Thanks Adam. Yes, hanging out for the transmission swap now but it's proving to be more difficult to source the parts required than I'd expected. Many Type R, Spoon (and Mugen) parts are out of production and are fetching insane prices, but I'd love to add a few choice bits to the build where I can. Ironically it seems that most of the innovation for the NSX is currently coming out of the US and Europe.



I own a 1991 acura nsx and its amazing!! Its lile being a celebrity. Every where i go people take pictures and talk to me. I'll never own anything this special.


Awesome purchase! Very glad it went smoothly for you.

If I had an NSX I'd honestly be torn between keeping it mostly factory and clean or a track inspired kit (lips, big wing and wider wheels, supercharger).
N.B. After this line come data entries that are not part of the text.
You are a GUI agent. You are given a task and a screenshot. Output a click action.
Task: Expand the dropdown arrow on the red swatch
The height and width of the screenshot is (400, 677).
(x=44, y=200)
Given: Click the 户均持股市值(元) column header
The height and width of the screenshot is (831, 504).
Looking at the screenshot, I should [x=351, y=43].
Most likely would of dropped it on some nice wheels like CE28's or TE37's.


Thanks Dinosawr! I think I'll walk a line between those two approaches - keeping the overall spirit of the car intact (ruling out forced induction) but bringing it up to more aggressive modern performance standards with suspension, aero, etc.

Brennan McKissick

I have a deep appreciation now for light but tastefully modified cars rather than having everything under the sun thrown at them. It would be cool to see a 6 speed thrown in (that's a given), a nice suspension, wheels/tires, exhaust and some small interior/exterior bits that don't pull the car away from it's original purpose but enhance what Honda had originally designed the car for.


Brennan, we're on the exact same page. I feel that cars with a decent sporting pedigree can be brought in to the modern era with a few choice enhancements, without trying to re-invent the car into something altogether new.
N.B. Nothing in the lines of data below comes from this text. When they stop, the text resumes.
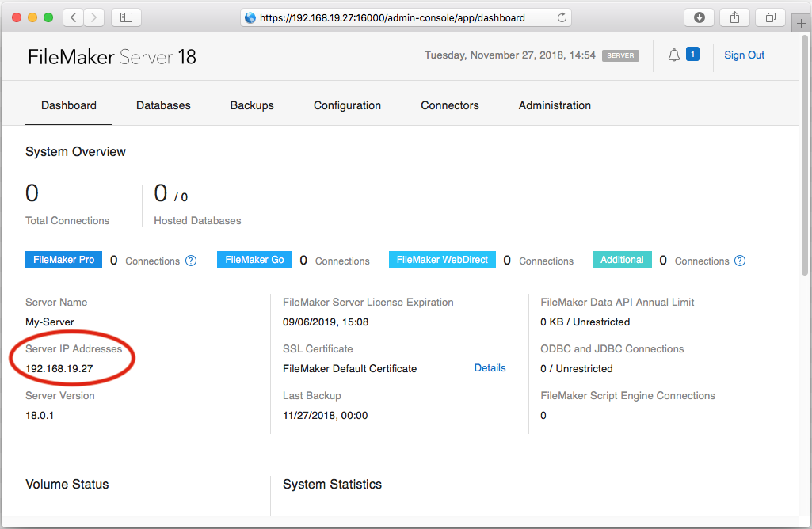The image size is (812, 529).
Task: Click the notification bell icon
Action: click(x=673, y=55)
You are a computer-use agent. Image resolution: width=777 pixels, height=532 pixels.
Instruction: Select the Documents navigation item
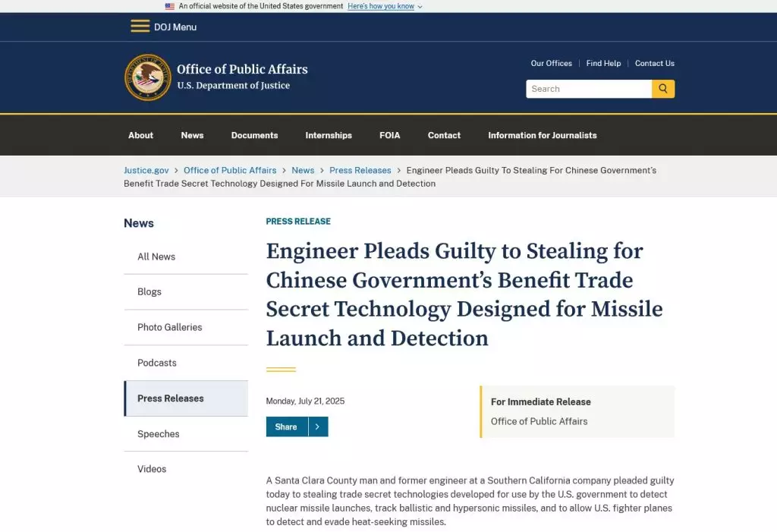pos(254,135)
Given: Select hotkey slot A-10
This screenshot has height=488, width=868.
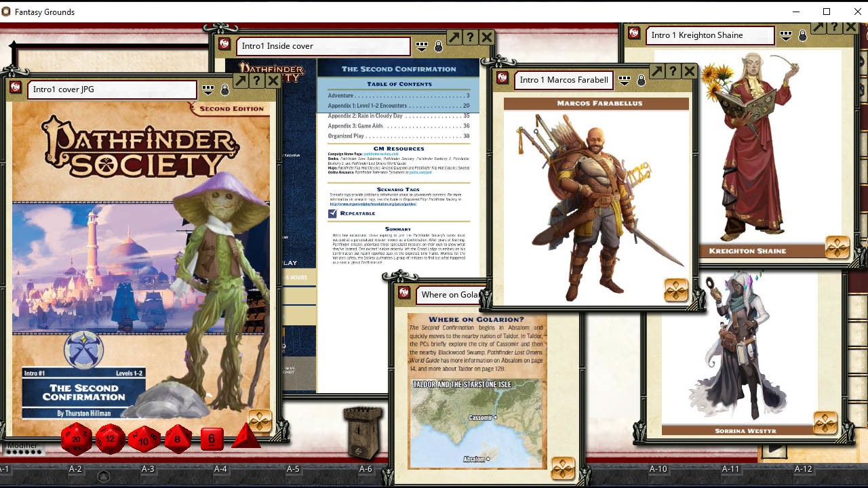Looking at the screenshot, I should click(658, 468).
This bloke nailed it - subtle appearance, but so correct in the details.

Looks as though you've got a lovely base to start from! Keen to see things progress.


There's an ARC tungsten exhaust that's been sitting on Yahoo Auctions for awhile, kind of spendy but looks like a drool worthy piece. I think A set of staggered, concave TE37's would look absolutely mint, but I personally love the GC-07C's and have a set. NSX-R rear wing would help improve the aero a bit, and provide a more aggressive look. A six speed is the obvious choice if you can afford it, maybe throw in an OSGiken diff while the transmission is out? Personally I'd go with Ohlins DFV/Road and Track coilovers, I run them on my Integra R and on full soft it's like stock suspension, which is great for cruising, and cranking them up completely transforms the car.

I'm a huge fan of OEM+ builds on older performance Honda's, just enough to improve the already great performance from the factory, while giving the car a bit of aggression in the looks department. Love the color on the car, can't wait to see what you do with it!


Well, the TE37 Saga's just got released in 17" - now it would be possible to run a 17-18 staggered setup with those. Personally I think the bronze would really set off the green, too.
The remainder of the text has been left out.